§ MATERIAL FOR THIS EXERCISE:

▼

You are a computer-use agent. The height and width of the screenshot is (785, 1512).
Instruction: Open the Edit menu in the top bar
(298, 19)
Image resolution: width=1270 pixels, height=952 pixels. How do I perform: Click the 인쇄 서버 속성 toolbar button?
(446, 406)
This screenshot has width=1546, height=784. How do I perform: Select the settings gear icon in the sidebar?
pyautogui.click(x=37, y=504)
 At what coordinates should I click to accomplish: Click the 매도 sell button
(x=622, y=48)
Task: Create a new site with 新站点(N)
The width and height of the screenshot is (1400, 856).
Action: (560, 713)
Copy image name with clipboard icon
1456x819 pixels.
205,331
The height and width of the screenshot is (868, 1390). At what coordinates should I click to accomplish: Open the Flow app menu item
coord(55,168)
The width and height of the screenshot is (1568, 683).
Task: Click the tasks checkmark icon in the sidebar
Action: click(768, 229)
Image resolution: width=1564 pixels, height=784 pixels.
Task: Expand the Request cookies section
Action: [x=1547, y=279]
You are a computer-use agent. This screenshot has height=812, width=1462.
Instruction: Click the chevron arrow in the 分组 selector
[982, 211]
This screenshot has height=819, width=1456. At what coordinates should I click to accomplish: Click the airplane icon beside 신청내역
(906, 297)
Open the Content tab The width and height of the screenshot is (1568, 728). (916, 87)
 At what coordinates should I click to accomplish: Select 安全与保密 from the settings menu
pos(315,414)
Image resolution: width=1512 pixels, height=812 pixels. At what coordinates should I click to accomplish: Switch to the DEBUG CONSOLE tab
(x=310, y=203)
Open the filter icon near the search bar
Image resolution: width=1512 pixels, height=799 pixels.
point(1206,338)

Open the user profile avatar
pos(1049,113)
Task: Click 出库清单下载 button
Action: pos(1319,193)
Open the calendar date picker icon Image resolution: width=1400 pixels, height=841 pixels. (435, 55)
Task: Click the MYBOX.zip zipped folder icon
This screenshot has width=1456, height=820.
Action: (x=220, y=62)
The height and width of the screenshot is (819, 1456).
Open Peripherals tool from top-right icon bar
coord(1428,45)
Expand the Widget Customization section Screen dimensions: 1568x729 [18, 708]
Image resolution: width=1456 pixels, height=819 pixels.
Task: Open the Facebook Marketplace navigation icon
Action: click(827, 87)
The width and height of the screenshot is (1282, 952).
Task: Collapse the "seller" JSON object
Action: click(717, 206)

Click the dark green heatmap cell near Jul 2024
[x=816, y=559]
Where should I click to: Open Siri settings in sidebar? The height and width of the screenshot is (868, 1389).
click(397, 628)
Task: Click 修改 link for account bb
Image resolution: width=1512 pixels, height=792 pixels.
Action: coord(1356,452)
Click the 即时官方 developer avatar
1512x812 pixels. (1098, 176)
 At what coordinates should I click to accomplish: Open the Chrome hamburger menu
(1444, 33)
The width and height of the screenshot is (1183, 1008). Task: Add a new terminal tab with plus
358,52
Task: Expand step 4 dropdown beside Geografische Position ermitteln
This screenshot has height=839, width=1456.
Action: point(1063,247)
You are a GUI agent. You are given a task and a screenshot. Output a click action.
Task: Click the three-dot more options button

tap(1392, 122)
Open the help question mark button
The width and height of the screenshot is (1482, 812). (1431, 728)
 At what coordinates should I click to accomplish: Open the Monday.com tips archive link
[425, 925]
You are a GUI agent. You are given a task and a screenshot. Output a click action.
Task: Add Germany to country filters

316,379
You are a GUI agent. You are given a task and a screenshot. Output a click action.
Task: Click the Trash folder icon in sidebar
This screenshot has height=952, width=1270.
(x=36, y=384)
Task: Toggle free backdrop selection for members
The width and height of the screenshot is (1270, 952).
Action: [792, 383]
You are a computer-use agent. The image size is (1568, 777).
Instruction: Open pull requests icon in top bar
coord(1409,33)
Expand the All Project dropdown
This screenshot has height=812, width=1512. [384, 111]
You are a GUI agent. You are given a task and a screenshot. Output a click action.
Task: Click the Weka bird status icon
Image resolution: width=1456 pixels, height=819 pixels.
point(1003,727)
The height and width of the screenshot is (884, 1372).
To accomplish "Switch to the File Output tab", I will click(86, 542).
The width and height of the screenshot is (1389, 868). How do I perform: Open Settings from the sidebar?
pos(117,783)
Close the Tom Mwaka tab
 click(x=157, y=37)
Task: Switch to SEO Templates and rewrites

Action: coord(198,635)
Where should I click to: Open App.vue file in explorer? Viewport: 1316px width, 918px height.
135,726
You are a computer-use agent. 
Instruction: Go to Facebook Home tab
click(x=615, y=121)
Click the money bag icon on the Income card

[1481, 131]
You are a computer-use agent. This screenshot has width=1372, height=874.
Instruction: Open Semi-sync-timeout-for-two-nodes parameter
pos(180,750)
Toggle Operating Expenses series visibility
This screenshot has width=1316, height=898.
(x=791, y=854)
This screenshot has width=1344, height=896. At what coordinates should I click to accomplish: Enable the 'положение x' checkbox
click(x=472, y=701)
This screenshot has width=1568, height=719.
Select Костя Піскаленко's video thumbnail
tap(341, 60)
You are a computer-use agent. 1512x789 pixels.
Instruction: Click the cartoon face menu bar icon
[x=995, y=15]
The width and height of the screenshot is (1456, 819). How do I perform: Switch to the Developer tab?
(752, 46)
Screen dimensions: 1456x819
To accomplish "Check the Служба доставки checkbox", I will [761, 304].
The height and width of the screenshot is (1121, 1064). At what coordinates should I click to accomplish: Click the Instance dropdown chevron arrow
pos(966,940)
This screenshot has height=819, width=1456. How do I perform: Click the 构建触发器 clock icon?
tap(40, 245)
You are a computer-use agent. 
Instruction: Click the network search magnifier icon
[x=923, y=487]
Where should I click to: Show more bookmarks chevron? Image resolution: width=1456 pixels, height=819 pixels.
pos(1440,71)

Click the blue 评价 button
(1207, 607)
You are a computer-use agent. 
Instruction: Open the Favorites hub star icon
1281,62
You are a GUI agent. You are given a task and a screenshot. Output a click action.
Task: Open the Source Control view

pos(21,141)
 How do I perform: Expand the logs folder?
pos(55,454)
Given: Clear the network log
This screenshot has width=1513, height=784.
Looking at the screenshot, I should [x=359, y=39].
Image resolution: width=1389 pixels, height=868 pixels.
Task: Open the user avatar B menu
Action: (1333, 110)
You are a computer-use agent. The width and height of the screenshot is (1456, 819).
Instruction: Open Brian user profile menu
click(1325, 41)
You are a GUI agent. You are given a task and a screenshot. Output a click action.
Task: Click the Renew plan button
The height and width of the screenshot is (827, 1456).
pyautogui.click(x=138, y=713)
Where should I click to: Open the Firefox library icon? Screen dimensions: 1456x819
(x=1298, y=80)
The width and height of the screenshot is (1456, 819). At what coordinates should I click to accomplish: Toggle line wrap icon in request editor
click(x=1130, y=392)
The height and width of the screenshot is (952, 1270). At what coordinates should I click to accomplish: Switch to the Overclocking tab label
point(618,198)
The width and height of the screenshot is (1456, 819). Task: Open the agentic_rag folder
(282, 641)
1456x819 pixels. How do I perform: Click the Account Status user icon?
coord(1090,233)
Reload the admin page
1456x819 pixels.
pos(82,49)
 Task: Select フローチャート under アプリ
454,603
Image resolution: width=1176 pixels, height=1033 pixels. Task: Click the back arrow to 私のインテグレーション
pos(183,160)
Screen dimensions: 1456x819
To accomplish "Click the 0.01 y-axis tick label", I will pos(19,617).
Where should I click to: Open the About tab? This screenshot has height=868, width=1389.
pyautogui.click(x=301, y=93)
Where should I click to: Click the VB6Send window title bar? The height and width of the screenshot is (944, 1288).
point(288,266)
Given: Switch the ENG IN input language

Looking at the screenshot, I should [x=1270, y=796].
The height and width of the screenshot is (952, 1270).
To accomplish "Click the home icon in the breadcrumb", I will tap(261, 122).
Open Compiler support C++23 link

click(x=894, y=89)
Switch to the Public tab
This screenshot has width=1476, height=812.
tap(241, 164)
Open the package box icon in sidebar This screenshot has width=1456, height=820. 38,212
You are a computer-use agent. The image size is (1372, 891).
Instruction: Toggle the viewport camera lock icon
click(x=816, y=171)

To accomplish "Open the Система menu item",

▲

§ TASK: Throughout the records above, find the lines in which the word "size" appears and return them.

§ RESPONSE AREA:
You are a computer-use agent. The image size is (1568, 777).
You are a computer-use agent. The image size is (1372, 891).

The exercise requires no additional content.